* [Data for the task]:
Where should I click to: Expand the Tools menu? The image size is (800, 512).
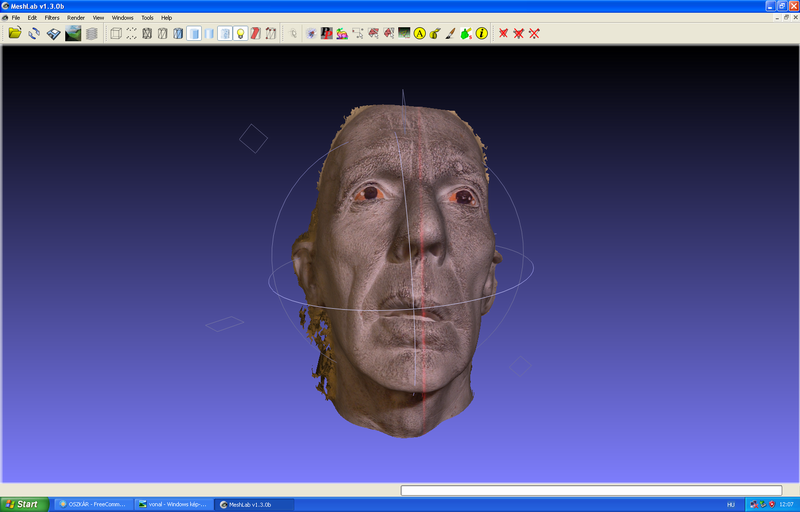click(147, 17)
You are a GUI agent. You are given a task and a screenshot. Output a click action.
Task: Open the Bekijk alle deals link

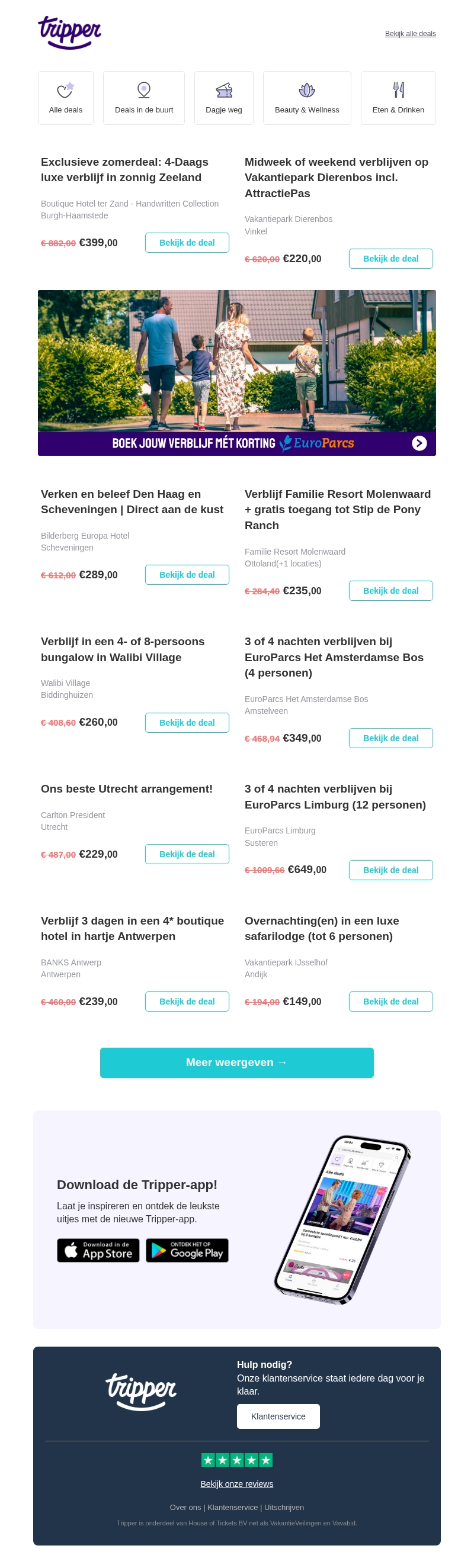410,34
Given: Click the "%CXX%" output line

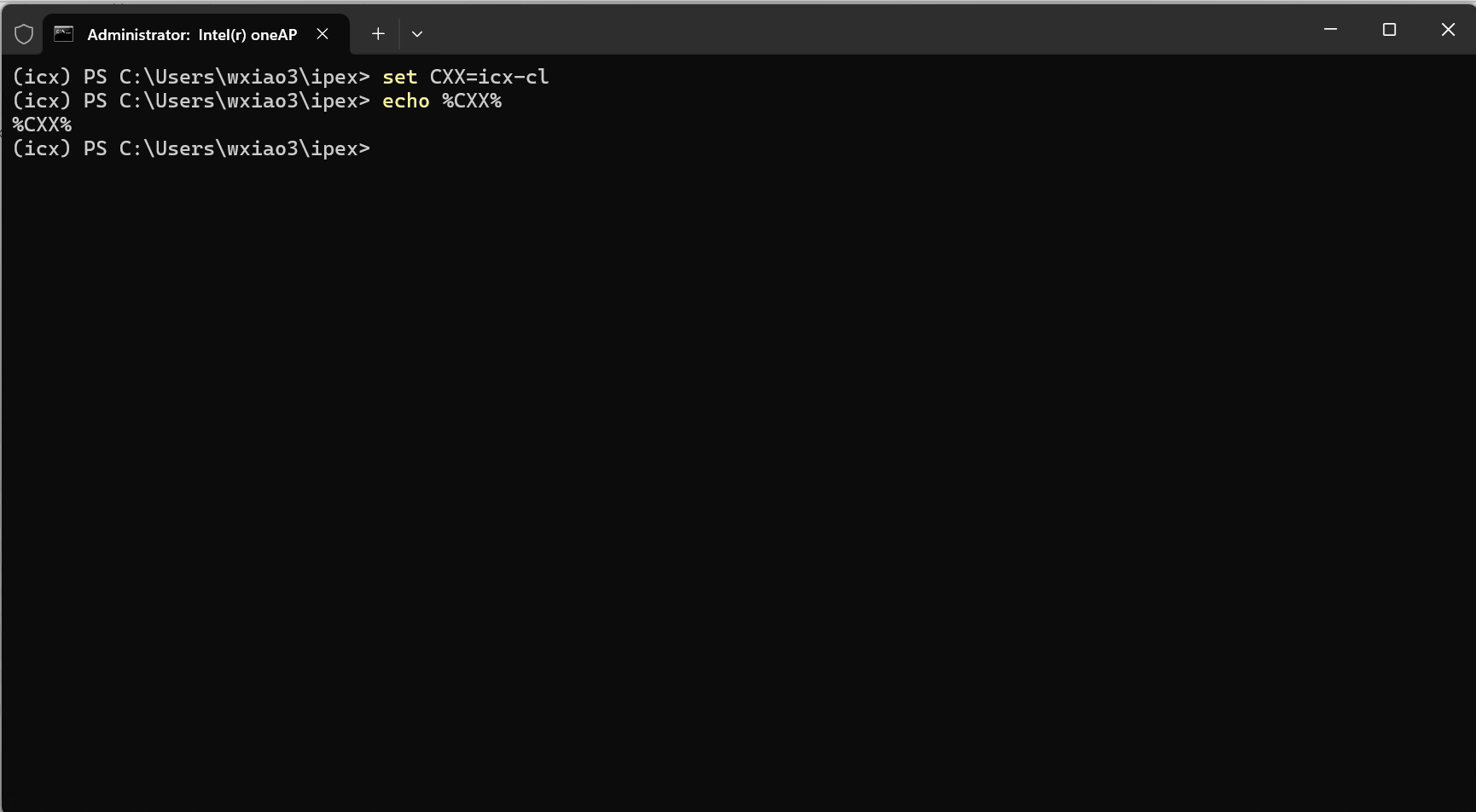Looking at the screenshot, I should [x=42, y=125].
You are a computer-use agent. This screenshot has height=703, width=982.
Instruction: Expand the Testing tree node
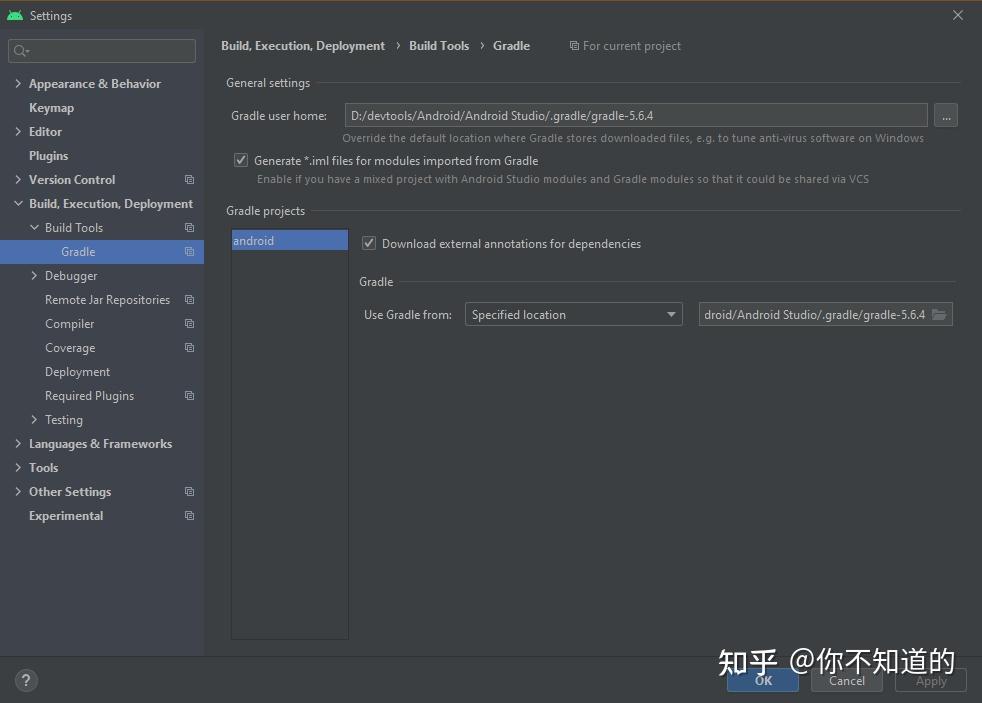33,419
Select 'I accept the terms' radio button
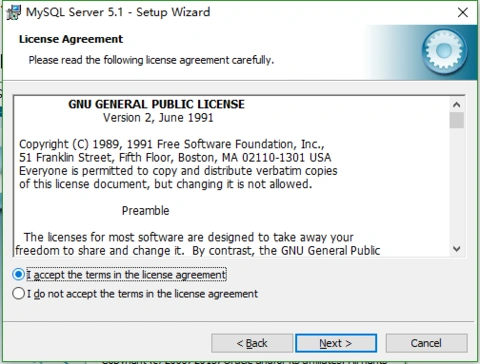 (x=18, y=274)
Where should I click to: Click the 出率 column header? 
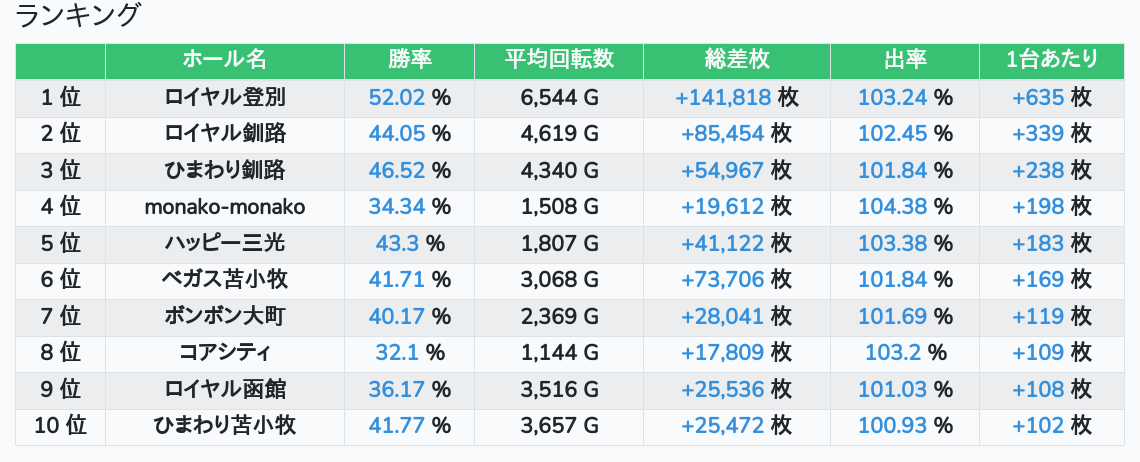tap(905, 60)
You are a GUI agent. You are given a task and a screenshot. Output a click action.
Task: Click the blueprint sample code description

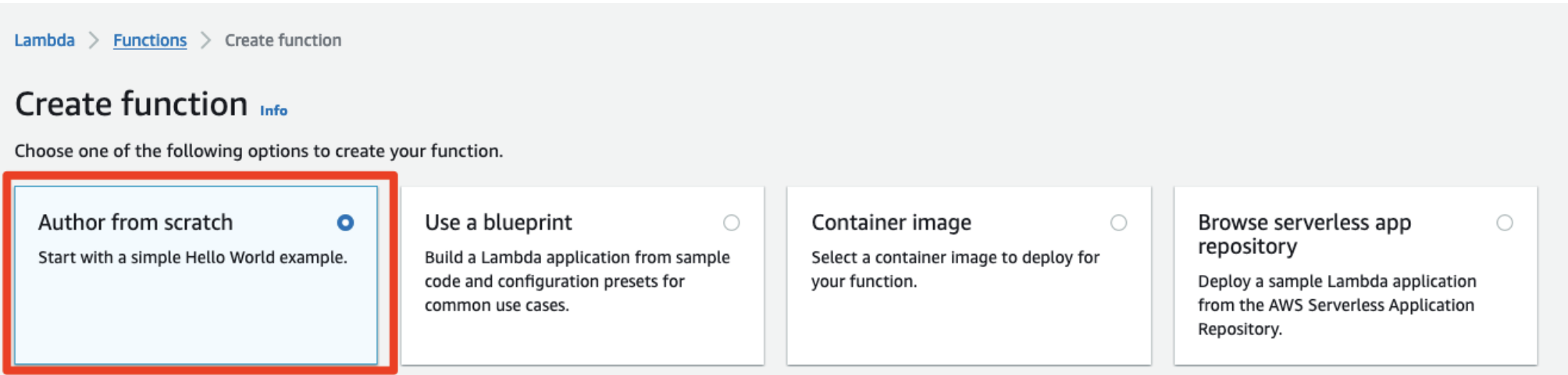[x=576, y=280]
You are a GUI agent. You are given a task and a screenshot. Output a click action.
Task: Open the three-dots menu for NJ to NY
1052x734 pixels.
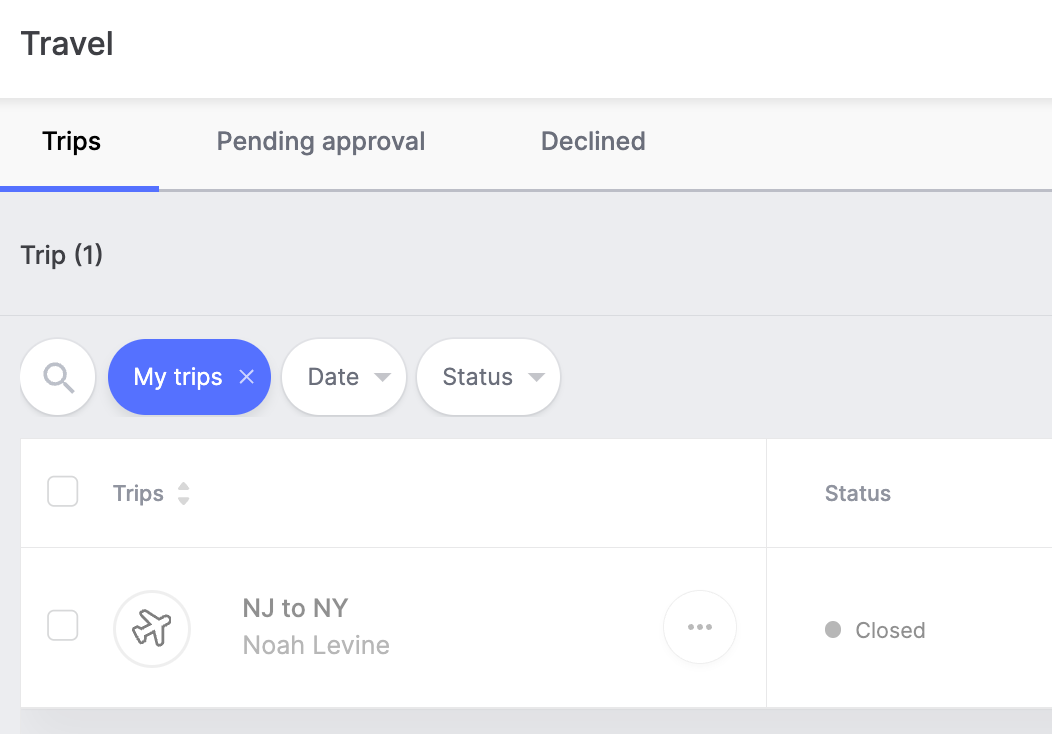point(700,627)
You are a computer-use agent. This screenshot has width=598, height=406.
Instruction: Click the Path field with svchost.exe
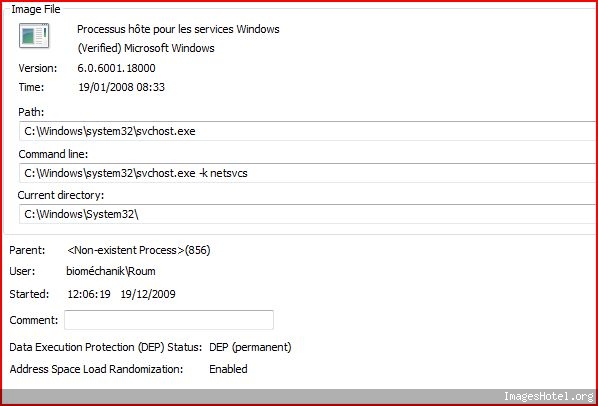point(307,131)
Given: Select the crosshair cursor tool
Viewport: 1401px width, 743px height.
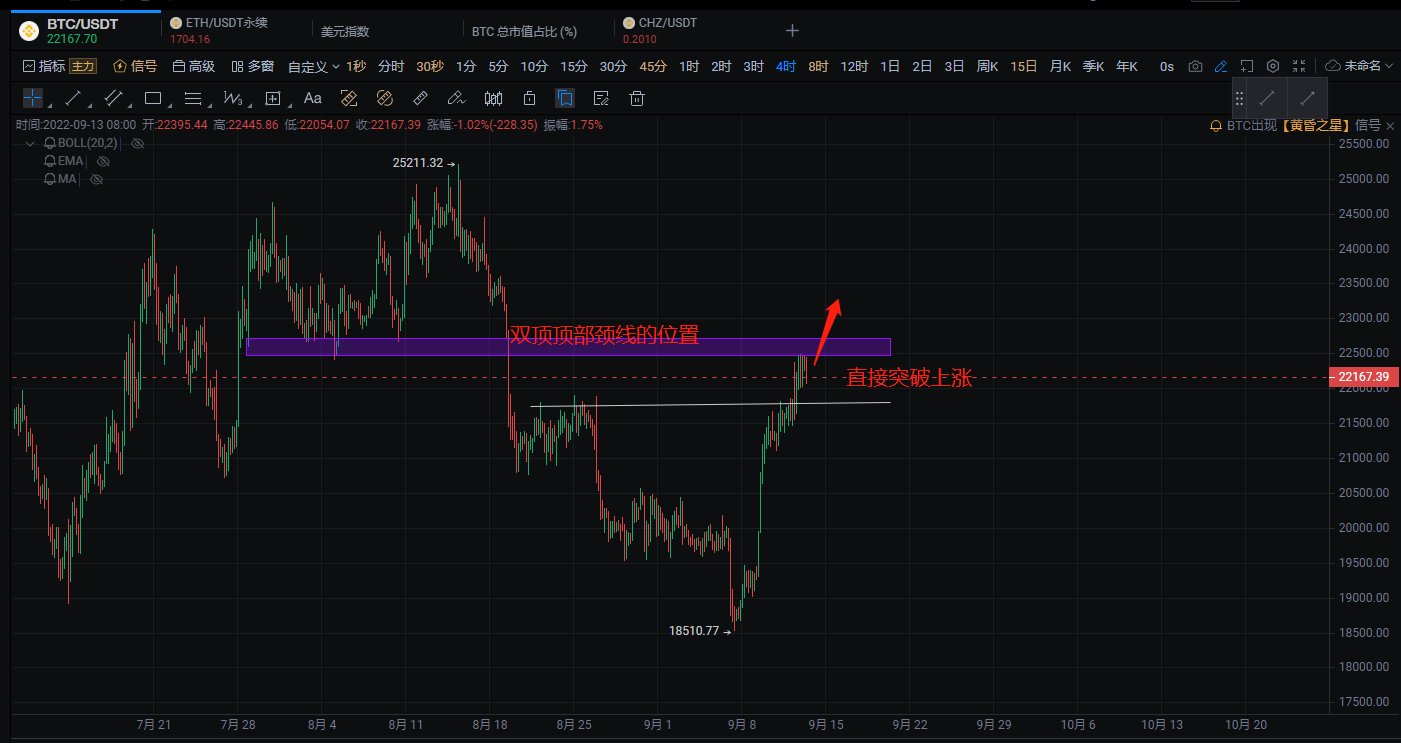Looking at the screenshot, I should (33, 98).
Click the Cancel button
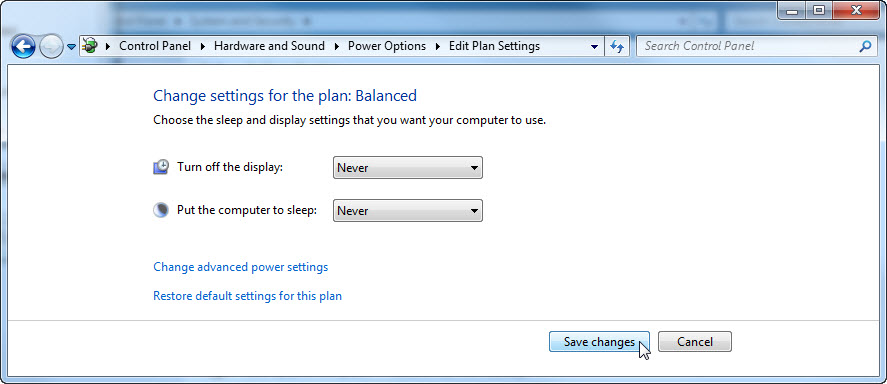This screenshot has width=887, height=384. tap(695, 342)
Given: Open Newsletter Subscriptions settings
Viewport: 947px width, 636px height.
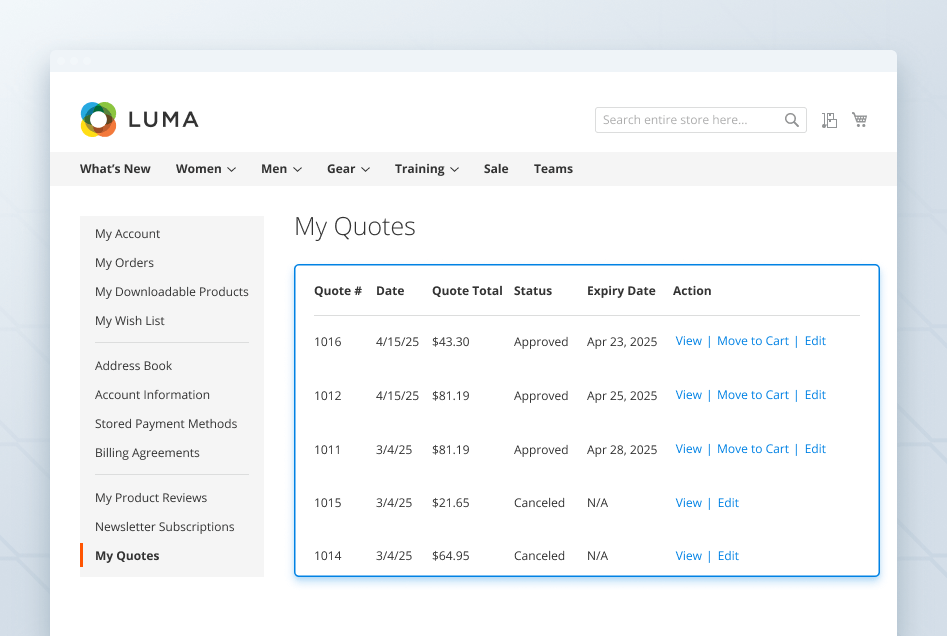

* [Your goal]:
The entries are to be restated word for word, with pictures omitted.

* [Result for this exercise]:
Where should I click to: Expand the Tools menu? The image size is (800, 512).
click(147, 17)
You are a GUI agent. You are given a task and a screenshot. Output a click action.
Task: Open the Bekijk alle deals link

410,34
Given: Click the "%CXX%" output line

Looking at the screenshot, I should [x=42, y=125].
You are a computer-use agent. This screenshot has height=703, width=982.
Instruction: Expand the Testing tree node
33,419
Select 'I accept the terms' radio button
 (x=18, y=274)
Where should I click to: Click the 出率 column header? 
tap(905, 60)
You are a GUI agent. You are given a task and a screenshot. Output a click action.
Task: Click the blueprint sample code description

[x=576, y=280]
You are a GUI agent. You are given a task and a screenshot. Output a click action.
Task: Open the three-dots menu for NJ to NY
1052x734 pixels.
point(700,627)
You are a computer-use agent. This screenshot has width=598, height=406.
Instruction: Click the Path field with svchost.exe
point(307,131)
Given: Select the crosshair cursor tool
Viewport: 1401px width, 743px height.
Looking at the screenshot, I should (33, 98).
Click the Cancel button
This screenshot has width=887, height=384. tap(695, 342)
Given: Open Newsletter Subscriptions settings
Viewport: 947px width, 636px height.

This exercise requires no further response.